Invictus: No sense of the moment

invictus

Rating: 2 and a half stars (out of 4)

For those who have seen the trailers and are reasonably familiar with the puppets behind the stage, Invictus will probably be much like what you expect.  Clint Eastwood’s directorial style—at best, smooth and undistracted, at worst flat—Morgan Freeman and Matt Damon’s dignified acting, and a stirring finish are all delivered as expected.  But although Invictus is certainly safe in its own way, it’s not at all the kind of movie one might have expected about Nelson Mandela…nor is it nearly as good as it could have been.  This film centering around the famous president of South Africa, elected after spending 27 years in prison, doesn’t delve into his incarceration, The Hurricane-style, or tell a birth-to-present biographical story complete with cries from his estranged family members.  Instead, it possesses many hallmarks of a classic sports movie, replete with an underdog we can cheer for and a ceremonial ending.

At the movie’s outset, Mandela (Freeman) has been recently elected president of South Africa, a country in tatters and still filled with racial strife.  Blacks are pleased with his election but skeptical of Whites and of the possibility of actual change; meanwhile, Whites wonder whether their dominance will be stripped away.  Mandela starts by surprising the Whites on his staff by telling them they won’t be fired, then begins contemplating how to start unifying his country.  He cares not about revenge but rather wants whatever will help his country heal fastest.  And to that end, he turns to rugby.

Captained by Francois Pienaar (Damon), the national rugby team, the Springboks, have long been ignored or condemned by the country’s Black population.  Playing a largely White sport (as opposed to soccer), the Springboks have represented apartheid for years.  Blacks want the team and its colors disbanded, but Mandela sees a different angle: he wants the country to rally around its team in the upcoming Rugby World Cup.  Mandela, shrewdly, seems to sense the transcendent power that sports victories have for people, and he envisions a winning Springboks team as a potential beacon of inspiration for his countrymen, regardless of their skin color.

Eastwood and writer Anthony Peckham carry much of the film with grace and effective understatement.  But given their decision to focus so much on sports—and rugby, no less—and not the historical figure, their inability to generate the proper gravity of the climactic game has to be considered a damaging flaw.  That this rugby team, considered a laughingstock before the Cup, actually managed to come together and win after Mandela encouraged them to do so is mind-boggling—the kind of thing that would be laughed out of the cutting room floor of a proposed fictional tale.  Invictus, sadly, imparts absolutely no sense of the moment, of the magnitude of the success.  Not only is there no explanation of how the team improved or of how improbable that was, the film, and its climax, doesn’t feel nearly as ‘big’ as it should.   

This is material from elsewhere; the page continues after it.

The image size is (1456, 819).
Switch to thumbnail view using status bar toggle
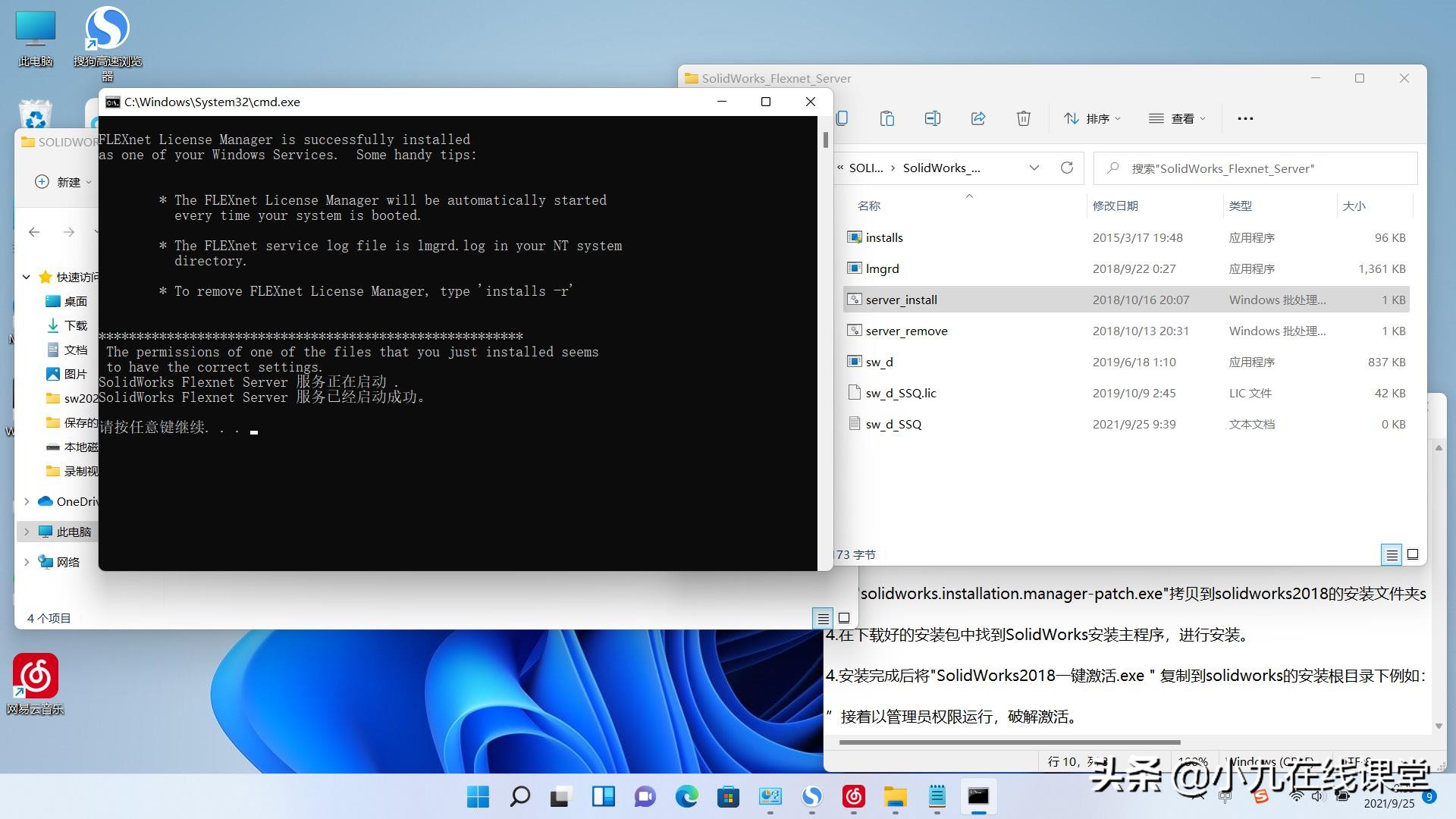click(1413, 554)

What’s more, we don’t know anything about any players (including Damon’s) or, let’s face it, the sport itself; so, with all that combined, we watch the final game in a sort of blank numbness.  Since that game lasts about twenty minutes—and since the escalation of the team’s skill accounts for most of the film’s latter half—that severely hampers our ease at fully enjoying the proceedings. 

Invictus deserves credit for adding in a few mischievous lines for Mandela to keep him from merely being a boring saint, but other small details are botched.  We don’t need the awkward quasi-hug between the antagonists-turned-somehow-friends after the winning game (an irritating sports movie cliché), or the astoundingly predictable sequence involving a young Black kid and police officers during the game, to which Eastwood cuts back too many times. 

Surprisingly for a movie that takes its obscure Latin title from the William Ernest Henley poem from which Mandela drew strength while in jail, Invictus is nothing more than a conventional sports movie.  There’s more about Mandela that’s interesting, obviously, but they chose to go in a different direction.  Greatest credit should go to the actors, especially Damon, who nails his limited role and accent (there’s a locker room scene where he delivers an anti-inspirational speech with such restraint and focus it’s a shame it only lasts for a couple minutes).  But otherwise, it’s a safe movie, a relatively competent one, and a relatively frustrating one.